Jefferson, in France at the time, described the framers as "demigods. Berkin presents the framers of the constitution — the fifty-five delegates to the convention — as real people, as men of their time, as men of the hierarchical eighteenth century rather than men with twenty-first century sensibilities.
Experiences down the road — the doings of human beings — were to be incorporated into the constitution in the form of amendments. The delegates discussed whether the president should be chosen by the people or by congressmen. There were no romantic speeches or fiery oratory.
The electors were to meet in their respective states and vote by ballot for two persons to represent their state.
But fears arose that the Senate and the House of Representatives might have too much power.

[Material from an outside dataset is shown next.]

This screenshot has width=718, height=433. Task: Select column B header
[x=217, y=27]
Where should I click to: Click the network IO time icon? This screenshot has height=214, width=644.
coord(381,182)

These are the men who produced what she calls the "brilliant solution. The question was could they do anything to save their country.
A number were self-sacrificing, honorable to a fault, above reproach in personal and public matters. The delegates had an aversion to absolutes — a great strength.
Realizing their lack of clairvoyance and their imperfection in creating something that would fit the indefinite future, the framers of the constitution were wise enough to include in the constitution a capacity for change. Carol Berkin Harcourt, Inc.
And if there were a tie, members of the House of Representatives would select which would be the president. It was proposed at the convention that the presidency consist of three men, and this was voted down. In her text she writes: This was an attempt to work a nuts and bolts compromise — something between the concerns of those adamant in their support for states rights and those more in favor of centralized power.
For the sake of a balance of power they decided to give the chief executive the power to veto legislation — as some Europeans had offered to their constitutional monarchs. It was proposed that the judiciary have a veto over legislation similar to the president, but this also was voted down, eliminating more redundancy.A Brilliant Solution: inventing the American Constitution Author: Carol Berkin.
Harcourt, Inc., The American Revolutionary war ended in There was economic depression. Berkin writes that the Continental Congress "faced a host of angry creditors, foreign and domestic, clamoring for repayment of wartime loans." These are the. Carol Berkin clearly states her thesis in the introduction of Revolutionary Mothers.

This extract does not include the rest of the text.